If multiple conditions are met, the highest coefficient applies.

markdown-url-support is intentionally excluded from this coefficient. It measures whether the capability exists, not the quality of an established path. A site should get credit for serving markdown; the discovery coefficient only applies to the downstream quality checks.

HTML path coefficient

Affects: page-size-html, content-start-position, tabbed-content-serialization, section-header-quality

If pages are SPA shells, measuring HTML quality is meaningless. This coefficient equals the rendering-strategy check's proportion: if 90% of pages render correctly, these checks count for 90% of their weight.

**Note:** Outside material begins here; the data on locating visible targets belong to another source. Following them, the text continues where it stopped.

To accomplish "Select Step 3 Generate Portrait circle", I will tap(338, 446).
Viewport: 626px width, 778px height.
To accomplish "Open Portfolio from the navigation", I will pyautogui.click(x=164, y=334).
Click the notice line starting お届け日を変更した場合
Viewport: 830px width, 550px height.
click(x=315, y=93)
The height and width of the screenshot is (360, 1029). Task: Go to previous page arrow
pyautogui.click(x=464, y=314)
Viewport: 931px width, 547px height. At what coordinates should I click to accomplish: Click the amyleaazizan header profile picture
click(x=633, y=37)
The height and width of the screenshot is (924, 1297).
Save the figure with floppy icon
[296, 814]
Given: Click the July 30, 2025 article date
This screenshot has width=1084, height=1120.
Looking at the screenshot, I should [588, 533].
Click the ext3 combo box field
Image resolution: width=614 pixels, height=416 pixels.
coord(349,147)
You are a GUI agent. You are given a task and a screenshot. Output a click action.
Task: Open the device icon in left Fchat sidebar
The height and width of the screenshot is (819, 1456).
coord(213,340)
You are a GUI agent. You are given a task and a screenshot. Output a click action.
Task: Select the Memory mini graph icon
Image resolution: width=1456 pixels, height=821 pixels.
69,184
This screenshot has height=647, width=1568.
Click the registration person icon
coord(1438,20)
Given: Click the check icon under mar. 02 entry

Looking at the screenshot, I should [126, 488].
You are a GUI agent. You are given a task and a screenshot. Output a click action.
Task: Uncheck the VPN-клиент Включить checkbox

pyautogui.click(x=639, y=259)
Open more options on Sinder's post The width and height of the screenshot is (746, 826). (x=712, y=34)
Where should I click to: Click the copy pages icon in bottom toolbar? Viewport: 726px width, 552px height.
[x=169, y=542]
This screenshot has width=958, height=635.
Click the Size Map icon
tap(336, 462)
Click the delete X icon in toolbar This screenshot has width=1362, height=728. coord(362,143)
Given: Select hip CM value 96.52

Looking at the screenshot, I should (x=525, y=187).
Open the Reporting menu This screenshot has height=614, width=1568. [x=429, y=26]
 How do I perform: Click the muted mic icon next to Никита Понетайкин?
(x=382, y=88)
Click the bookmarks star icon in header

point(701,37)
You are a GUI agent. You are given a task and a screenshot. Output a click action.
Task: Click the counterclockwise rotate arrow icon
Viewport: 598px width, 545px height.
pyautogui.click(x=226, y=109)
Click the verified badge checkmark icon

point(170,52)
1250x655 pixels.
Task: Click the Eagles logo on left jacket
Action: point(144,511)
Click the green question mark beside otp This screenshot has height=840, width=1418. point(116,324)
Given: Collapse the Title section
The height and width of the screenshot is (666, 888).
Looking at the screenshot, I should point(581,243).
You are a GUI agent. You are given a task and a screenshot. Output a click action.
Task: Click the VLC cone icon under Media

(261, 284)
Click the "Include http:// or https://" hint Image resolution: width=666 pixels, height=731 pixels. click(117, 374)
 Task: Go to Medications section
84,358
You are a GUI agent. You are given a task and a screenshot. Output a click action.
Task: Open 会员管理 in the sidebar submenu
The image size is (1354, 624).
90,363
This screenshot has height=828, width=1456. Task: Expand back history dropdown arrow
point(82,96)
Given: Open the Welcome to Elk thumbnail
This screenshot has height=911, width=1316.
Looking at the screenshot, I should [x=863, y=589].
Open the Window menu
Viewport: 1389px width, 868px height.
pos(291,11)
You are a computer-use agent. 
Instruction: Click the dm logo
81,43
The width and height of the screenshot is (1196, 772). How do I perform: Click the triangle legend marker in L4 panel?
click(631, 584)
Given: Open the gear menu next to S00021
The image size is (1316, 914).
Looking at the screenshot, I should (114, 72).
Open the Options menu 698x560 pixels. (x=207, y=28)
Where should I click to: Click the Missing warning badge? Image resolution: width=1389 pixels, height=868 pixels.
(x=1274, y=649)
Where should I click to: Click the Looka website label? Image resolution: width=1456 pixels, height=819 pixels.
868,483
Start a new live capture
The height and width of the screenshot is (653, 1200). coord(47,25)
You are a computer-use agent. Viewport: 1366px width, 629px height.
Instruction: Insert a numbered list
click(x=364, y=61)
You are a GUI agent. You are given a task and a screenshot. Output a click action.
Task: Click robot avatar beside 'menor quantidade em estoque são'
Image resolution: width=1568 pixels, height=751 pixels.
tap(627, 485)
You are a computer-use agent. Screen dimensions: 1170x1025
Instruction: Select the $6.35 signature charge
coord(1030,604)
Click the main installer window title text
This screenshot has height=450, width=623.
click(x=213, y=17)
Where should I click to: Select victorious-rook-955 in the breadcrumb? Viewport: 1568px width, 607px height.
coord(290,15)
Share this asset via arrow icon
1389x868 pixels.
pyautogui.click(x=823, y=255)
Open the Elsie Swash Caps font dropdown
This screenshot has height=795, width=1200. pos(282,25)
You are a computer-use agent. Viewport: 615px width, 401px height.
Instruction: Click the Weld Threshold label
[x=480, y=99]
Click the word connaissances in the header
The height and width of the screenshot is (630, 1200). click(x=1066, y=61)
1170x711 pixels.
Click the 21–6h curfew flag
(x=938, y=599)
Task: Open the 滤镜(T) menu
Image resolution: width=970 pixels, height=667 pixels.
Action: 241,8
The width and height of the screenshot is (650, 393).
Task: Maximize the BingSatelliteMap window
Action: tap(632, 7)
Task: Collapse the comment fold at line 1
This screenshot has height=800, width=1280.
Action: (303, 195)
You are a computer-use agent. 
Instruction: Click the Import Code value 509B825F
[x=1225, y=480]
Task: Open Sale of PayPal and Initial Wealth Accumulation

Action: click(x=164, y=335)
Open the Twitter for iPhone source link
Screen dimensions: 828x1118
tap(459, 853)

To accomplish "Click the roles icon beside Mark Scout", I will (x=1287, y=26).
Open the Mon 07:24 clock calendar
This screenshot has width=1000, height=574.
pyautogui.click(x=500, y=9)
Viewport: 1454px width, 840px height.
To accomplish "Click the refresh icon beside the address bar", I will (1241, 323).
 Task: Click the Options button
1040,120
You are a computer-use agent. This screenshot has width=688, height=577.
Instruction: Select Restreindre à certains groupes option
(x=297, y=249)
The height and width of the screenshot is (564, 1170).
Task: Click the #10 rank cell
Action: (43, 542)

Index truncation coefficient

Affects: llms-txt-links-resolve, llms-txt-valid, llms-txt-freshness, llms-txt-links-markdown

If your llms.txt is truncated, agents only see part of the index. Measuring the quality of the invisible portion doesn't reflect agent experience.

Condition Coefficient
llms-txt-size passes 1.0
llms-txt-size warns (50K–100K) 0.8
llms-txt-size fails (>100K) Proportional to visible fraction (e.g., 200K file ≈ 0.5)

How coefficients combine

When a check is subject to multiple coefficients, they multiply together. Both the check's score and its weight in the denominator are scaled by the same coefficients, so a discounted check contributes proportionally less to the overall score rather than dragging it down.

In the current scoring version, the three coefficient groups apply to disjoint sets of checks, so no check has more than one coefficient.


Weights, coefficients, and thresholds in this document reflect observed agent behavior as of early 2026 and will evolve as agent tooling changes. The Agent-Friendly Docs Spec is the authoritative reference for what each check measures and why.